▶ _PROBLEM TO SOLVE_
For the records below, tally the lines that contain "Toggle" and give only that number.

▶ _DATASET ENTRIES_
* * * * * * *

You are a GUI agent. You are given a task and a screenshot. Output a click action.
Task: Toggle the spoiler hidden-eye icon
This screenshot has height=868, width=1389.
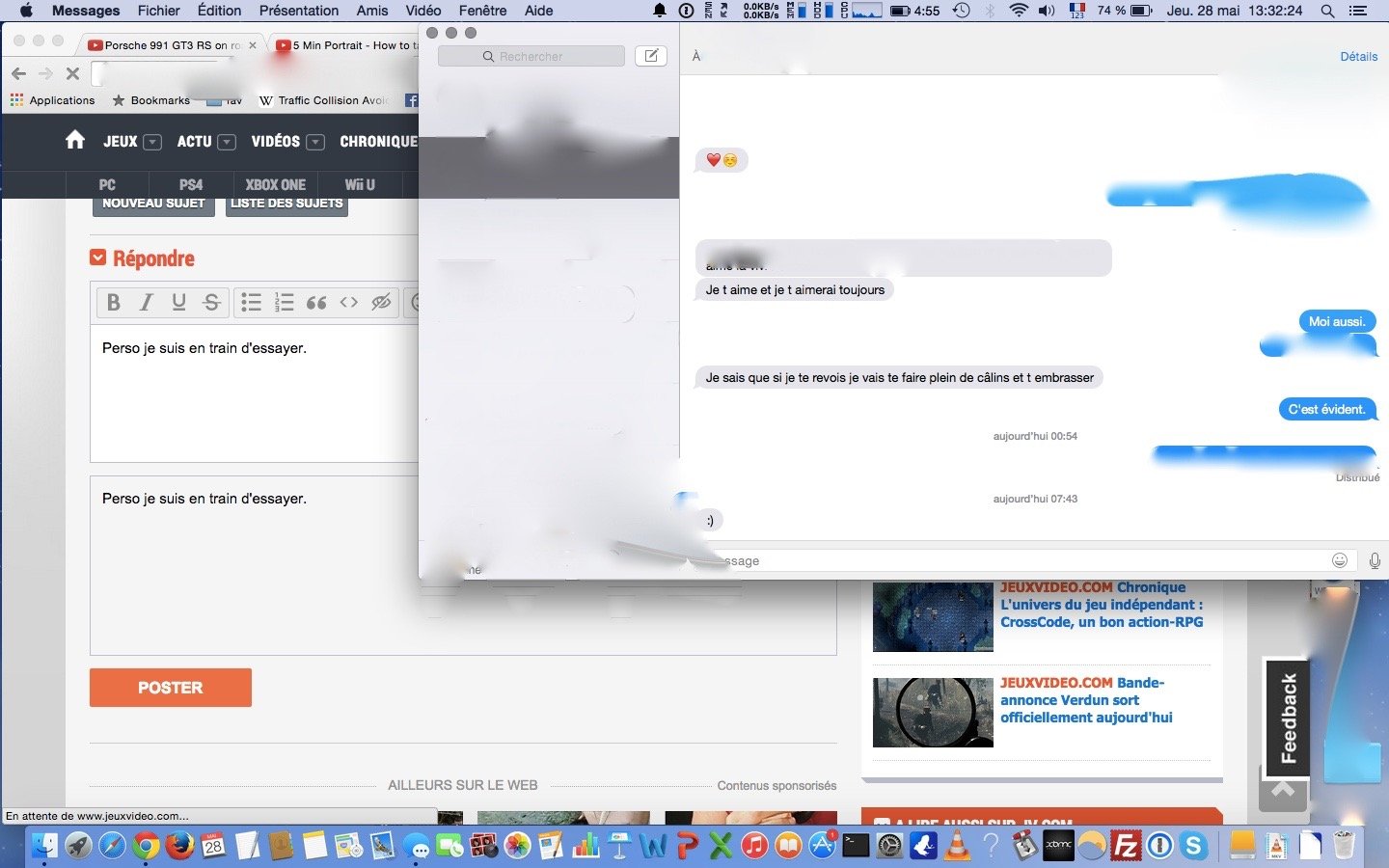click(x=382, y=303)
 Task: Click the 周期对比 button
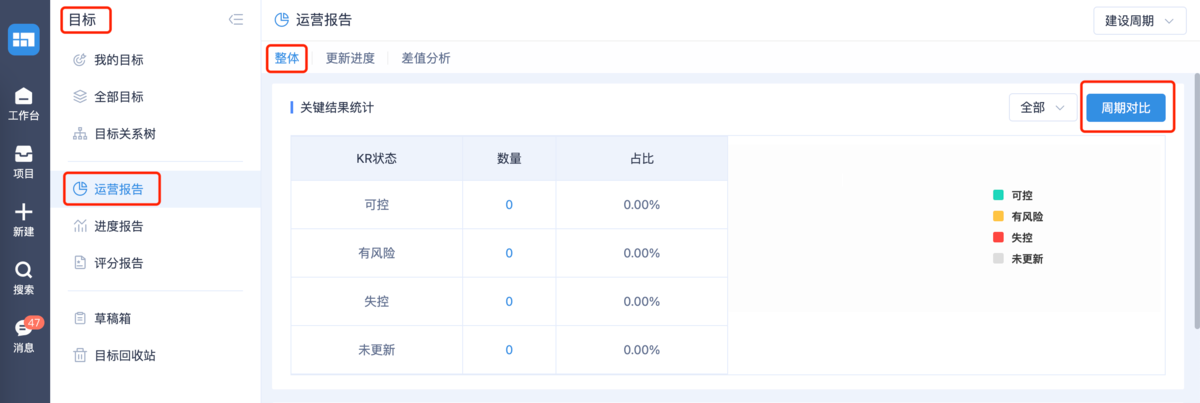pos(1125,107)
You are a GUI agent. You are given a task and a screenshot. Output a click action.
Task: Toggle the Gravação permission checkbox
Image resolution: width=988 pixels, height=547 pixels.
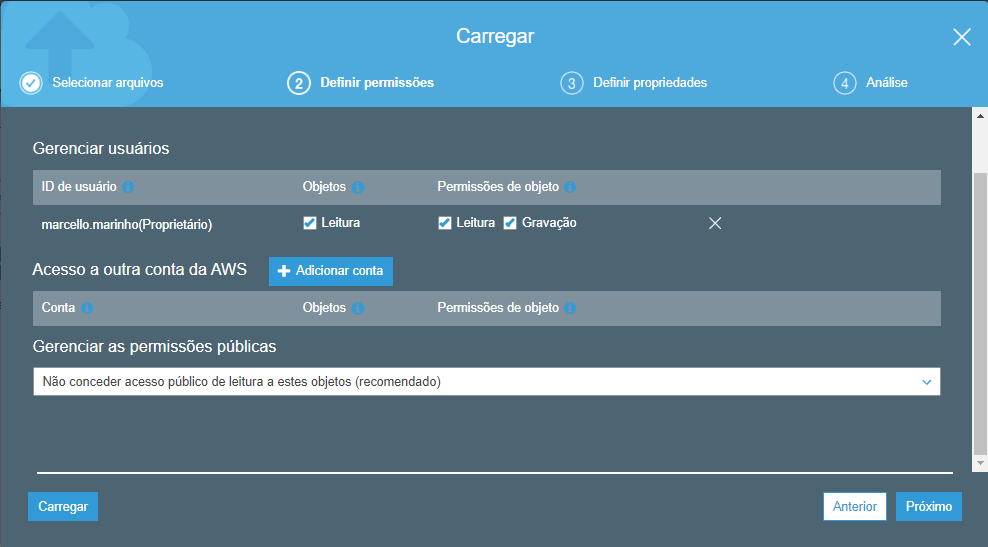pyautogui.click(x=510, y=223)
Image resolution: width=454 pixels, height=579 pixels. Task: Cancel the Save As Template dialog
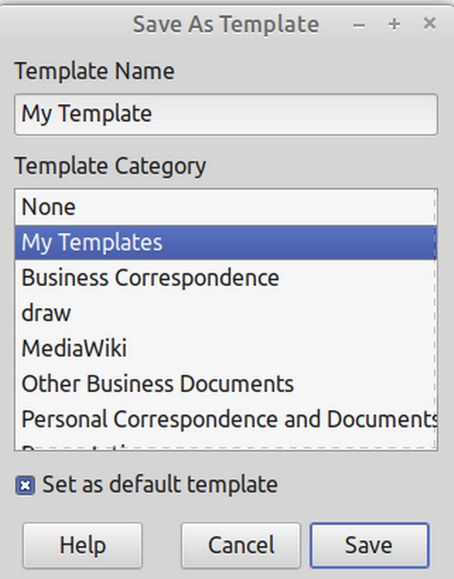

* * * * * * *

▶ _ANSWER TO THIS TASK_
2